O crescimento do movimento das trilhas no país é visível, a cada ano, nos congressos, destaca o presidente da Rede Brasileira de Trilhas de Longo Curso, Hugo de Castro.
“No congresso de Goiás [o primeiro] estávamos basicamente falando pra dentro, pra quem já estava conosco nesse projeto. E havia uma provocação para que o poder público entendesse melhor essa agenda como uma promotora de emprego, renda e conservação da natureza. No segundo congresso isso já mudou, com um público mais amplo, que incluía desde usuários de trilhas até representantes do governo que de fato compraram essa ideia de política pública”, lembra o presidente.
A terceira edição do congresso, conta ele, reforça essa expansão. “Tivemos a participação de secretarias de turismo de quase todos os estados do país. Ou seja, as pessoas já reconhecem a Rede de Trilhas como uma política pública importante. E a cada congresso a gente exponencia a quantidade de trilhas participantes e quilômetros implementados”, explica Hugo.
Carta de Piratininga: os pleitos da Rede
Como já virou tradição nos congressos da Rede Brasileira de Trilhas, o encerramento do evento também teve a apresentação de uma carta com metas, propostas e pleitos para promoção e consolidação da agenda de trilhas de longo curso do país.
A Carta de Piratininga manifesta um anseio pela adesão de mais estados e municípios à política pública da Rede Trilhas, “integrando-se às suas diretrizes, entendendo seus papéis institucionais, promovendo investimentos e participando das suas instâncias de governança”.
As conquistas recentes nessa frente em expansão foram a criação da Rede Capixaba e da Rede Amapaense de Trilhas; assim como o estabelecimento do Programa Estadual de Trilhas do Rio Grande do Sul – cuja assinatura simbólica foi feita na abertura do congresso. Também foram assinados um Acordo de Cooperação Técnica entre o ICMBio e o INEA-RJ para implementação da Volta do Rio, trilha de longo curso no estado fluminense, e um Protocolo de Intenções entre os estados de Santa Catarina, Paraná e São Paulo para tirar do papel os Caminhos do Peabiru. A rota conecta-se ainda ao Paraguai, Bolívia e Peru.
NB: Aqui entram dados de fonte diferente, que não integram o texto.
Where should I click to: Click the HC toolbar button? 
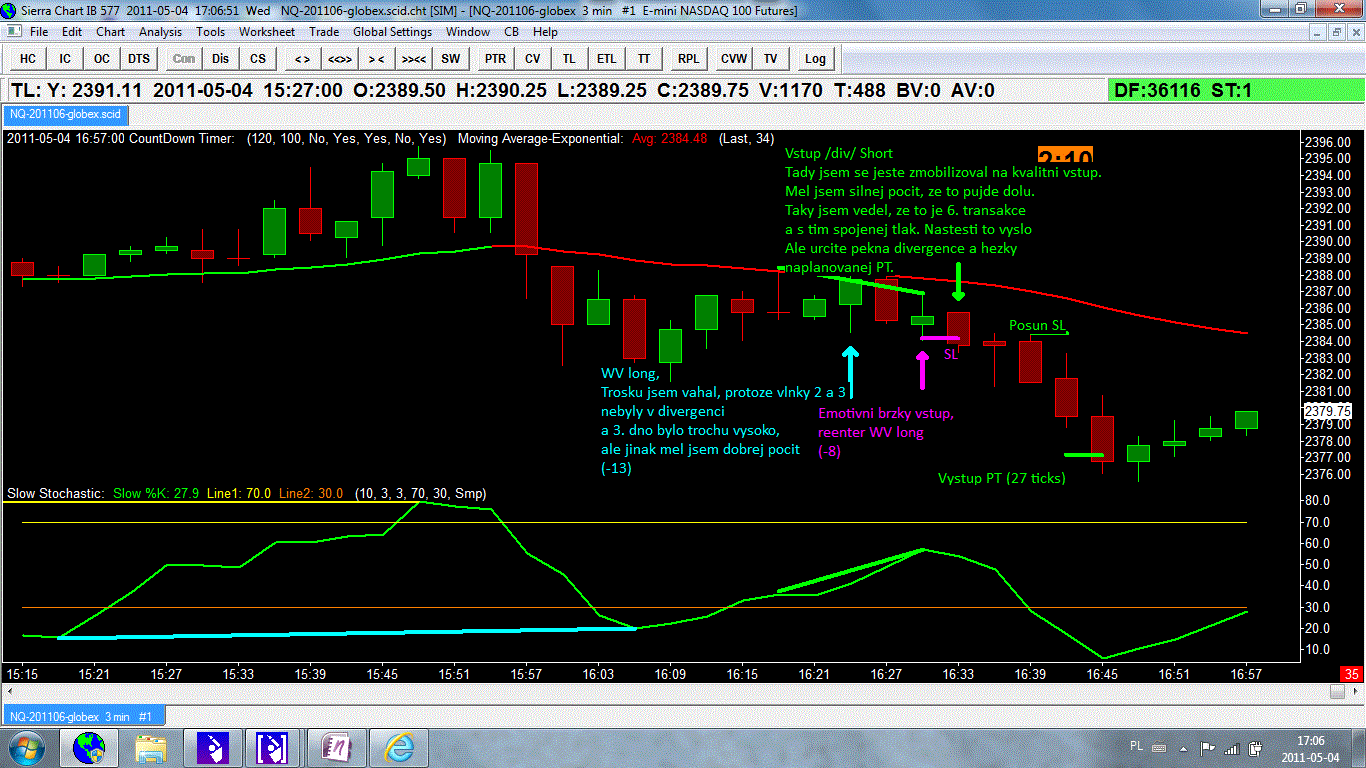pyautogui.click(x=28, y=59)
“É uma trilha ancestral, que era uma trilha de longo curso muito antes da gente ter esse conceito”, disse a coordenadora de Gestão e Sustentabilidade da Secretaria de Turismo do Paraná, Anna Vargas. “Que esse protocolo seja de intenções genuínas pra gente tirar esse projeto do papel”, completou, durante o ato de assinatura.
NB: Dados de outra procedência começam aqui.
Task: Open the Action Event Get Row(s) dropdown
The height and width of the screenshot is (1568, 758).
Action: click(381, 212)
A Carta de Piratininga também aponta gargalos que precisam avançar na Rede, como acessibilidade das trilhas, educação ambiental, financiamento e o monitoramento continuado dos impactos positivos e negativos associados à implementação e uso das trilhas.
“Apesar dos avanços obtidos, entendemos que persiste a necessidade da criação de mecanismos de financiamento, fomento, alocação de recursos orçamentários, a captação de doações, investimentos não-reembolsáveis e fundos de cooperação, que possam viabilizar ações efetivas de implementação e estabelecimento da governança das trilhas integradas à Rede Nacional”, demanda um dos trechos da carta.
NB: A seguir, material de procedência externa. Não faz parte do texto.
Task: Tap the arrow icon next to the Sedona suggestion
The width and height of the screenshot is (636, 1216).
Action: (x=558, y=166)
O documento também convoca os agentes do Sistema Nacional de Meio Ambiente, o Sisnama, para que incorporem as trilhas e a visitação como ferramentas de conservação, destaca o papel estratégico do poder público local na promoção dessa agenda, assim como das iniciativas de ciência cidadã em trilhas.
A carta também manifesta repúdio ao Projeto de Lei 2995/2024, em tramitação na Câmara dos Deputados, que reduz os limites do Parque Nacional do Itatiaia – entre os estados do Rio de Janeiro e Minas Gerais – em 979 hectares, que seriam convertidos em Monumento Natural, tipo de unidade de conservação que permite a presença de moradores, desde que façam usos compatíveis com a proteção da área. A proposta é assinada pelo deputado federal Bandeira de Mello (PSB/RJ).